Come un virus, Dafabet viene bloccato da una parte e riappare in un altro punto. In tempi recenti AsianLogic, assieme a AsianBGE, ha cambiato nome, confluendo in un collettivo di aziende chiamato SportServe con sede a Malta. Dafabet è uno dei marchi inclusi nel pacchetto, e per il Regno Unito possiede una licenza con il nome commerciale VBet, marchio sanzionato in passato per riciclaggio di denaro e violazioni plurime delle leggi maltesi (fu condannato a pagare la più alta multa mai comminata dalla Financial Intelligence Analysis Unit di Malta, ovvero 733.160 euro). VBet appartiene al network dei fratelli armeni Vigen e Vahe Badalyan, titolari di una serie di società che spaziano dai casinò online ai cybersport, dalle criptovalute ai gioielli. Un impero che comprende una piattaforma di pagamento online linkato con, tra gli altri, la banca statale russa VTB Bank, soggetta a sanzioni finanziarie internazionali per aver contribuito a finanziare l’invasione dell’Ucraina; e a vari portali di gioco d’azzardo russi, tra cui quelli di proprietà del VK Group, azienda che fa capo a Gazprom, il cui CEO è il figlio del vice capo di gabinetto di Putin, Sergei Keriyenko, subentrato al padre dopo le sanzioni dell’Unione Europea. Lo scorso aprile VBet, sito gemello di Dafabet, si è visto congelare dalle autorità ucraine conti per 11 milioni di euro per evitare che il denaro prendesse la via della Russia.

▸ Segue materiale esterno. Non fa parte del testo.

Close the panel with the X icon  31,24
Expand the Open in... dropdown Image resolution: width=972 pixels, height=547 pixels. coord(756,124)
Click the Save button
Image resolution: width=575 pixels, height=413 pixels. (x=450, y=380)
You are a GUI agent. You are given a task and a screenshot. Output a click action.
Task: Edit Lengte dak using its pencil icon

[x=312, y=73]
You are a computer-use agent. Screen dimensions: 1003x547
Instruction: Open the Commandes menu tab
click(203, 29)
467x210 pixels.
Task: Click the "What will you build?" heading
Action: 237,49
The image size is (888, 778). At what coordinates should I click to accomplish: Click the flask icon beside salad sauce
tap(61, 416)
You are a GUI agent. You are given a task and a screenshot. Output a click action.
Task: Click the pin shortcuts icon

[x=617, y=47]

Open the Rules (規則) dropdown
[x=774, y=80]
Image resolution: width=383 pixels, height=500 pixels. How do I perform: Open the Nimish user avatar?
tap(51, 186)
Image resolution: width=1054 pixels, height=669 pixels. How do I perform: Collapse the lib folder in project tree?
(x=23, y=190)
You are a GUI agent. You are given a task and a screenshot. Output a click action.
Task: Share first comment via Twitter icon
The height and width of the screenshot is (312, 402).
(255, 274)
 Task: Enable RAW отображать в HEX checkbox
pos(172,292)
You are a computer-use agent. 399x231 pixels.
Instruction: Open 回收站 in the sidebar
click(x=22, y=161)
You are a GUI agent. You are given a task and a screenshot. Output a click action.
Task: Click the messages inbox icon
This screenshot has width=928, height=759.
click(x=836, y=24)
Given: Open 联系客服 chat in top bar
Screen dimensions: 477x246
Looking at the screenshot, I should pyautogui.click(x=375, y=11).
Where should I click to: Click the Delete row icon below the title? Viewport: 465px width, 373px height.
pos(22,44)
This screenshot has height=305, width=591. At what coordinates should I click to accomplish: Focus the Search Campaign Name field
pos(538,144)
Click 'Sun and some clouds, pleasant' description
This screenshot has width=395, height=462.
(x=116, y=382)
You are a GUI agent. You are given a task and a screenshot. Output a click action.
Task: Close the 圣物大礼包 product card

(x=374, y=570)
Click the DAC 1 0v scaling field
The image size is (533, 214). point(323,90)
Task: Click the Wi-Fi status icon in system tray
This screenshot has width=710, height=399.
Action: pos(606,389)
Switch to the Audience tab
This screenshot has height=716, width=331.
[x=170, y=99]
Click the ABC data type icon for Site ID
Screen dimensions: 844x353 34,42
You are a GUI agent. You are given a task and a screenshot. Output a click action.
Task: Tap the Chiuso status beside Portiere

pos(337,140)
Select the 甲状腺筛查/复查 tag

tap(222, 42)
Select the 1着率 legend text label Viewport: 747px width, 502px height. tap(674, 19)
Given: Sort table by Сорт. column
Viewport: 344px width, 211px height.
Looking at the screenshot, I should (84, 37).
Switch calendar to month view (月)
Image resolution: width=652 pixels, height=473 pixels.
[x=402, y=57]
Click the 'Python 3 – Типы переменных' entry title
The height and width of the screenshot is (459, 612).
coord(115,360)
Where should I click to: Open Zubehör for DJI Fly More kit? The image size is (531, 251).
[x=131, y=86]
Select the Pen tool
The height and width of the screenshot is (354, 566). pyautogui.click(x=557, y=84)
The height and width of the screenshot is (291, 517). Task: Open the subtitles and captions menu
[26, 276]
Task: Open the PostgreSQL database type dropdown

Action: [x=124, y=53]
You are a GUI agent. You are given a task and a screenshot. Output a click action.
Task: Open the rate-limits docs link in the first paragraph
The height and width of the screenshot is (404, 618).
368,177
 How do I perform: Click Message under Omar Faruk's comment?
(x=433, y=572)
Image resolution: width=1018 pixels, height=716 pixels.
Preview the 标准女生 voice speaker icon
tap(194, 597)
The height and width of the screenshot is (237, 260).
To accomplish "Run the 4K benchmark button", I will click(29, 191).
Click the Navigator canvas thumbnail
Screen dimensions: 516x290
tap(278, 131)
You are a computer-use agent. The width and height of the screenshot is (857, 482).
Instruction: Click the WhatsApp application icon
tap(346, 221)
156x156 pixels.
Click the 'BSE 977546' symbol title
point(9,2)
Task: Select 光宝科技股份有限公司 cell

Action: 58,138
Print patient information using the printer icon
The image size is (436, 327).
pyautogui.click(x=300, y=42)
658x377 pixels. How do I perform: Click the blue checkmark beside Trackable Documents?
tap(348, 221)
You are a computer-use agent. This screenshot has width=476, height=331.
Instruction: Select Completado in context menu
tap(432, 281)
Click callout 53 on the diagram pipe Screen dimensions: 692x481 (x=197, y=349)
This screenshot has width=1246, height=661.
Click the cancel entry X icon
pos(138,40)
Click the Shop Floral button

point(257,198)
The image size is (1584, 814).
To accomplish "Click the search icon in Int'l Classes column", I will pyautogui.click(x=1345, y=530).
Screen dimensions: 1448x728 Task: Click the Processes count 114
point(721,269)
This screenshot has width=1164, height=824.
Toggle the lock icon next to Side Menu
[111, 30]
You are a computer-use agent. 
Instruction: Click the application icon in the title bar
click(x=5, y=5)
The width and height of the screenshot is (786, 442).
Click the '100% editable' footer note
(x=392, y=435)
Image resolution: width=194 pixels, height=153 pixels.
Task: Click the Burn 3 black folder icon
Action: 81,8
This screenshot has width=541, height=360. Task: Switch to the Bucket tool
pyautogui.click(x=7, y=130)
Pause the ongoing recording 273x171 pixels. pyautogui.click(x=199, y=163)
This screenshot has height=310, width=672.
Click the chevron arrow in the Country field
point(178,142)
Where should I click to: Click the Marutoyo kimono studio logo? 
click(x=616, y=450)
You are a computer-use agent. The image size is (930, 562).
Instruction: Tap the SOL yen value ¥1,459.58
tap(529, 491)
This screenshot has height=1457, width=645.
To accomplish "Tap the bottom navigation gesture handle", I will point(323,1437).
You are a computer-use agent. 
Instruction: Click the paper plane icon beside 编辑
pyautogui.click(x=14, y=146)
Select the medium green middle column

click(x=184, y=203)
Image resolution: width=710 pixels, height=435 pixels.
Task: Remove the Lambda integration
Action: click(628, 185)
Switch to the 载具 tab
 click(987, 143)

L’insipienza delle società calcistiche, che non sono tenute a verificare la presenza del denaro proveniente dagli sponsor (e nemmeno sono stimolate a farlo, vista l’insaziabile fame di introiti sostanziosi), unita alla mancanza di controlli normativi per gli accordi di sponsorizzazione, creano un terreno fertile per la criminalità organizzata, fornendole una platea immensa, da sfruttare agganciandosi a marchi storici di portata globale. In Inghilterra si sta discutendo l’introduzione di un regolatore indipendente per gli accordi di sponsorizzazione. Nel frattempo, si continuerà con la doppia morale, o con nessuna morale.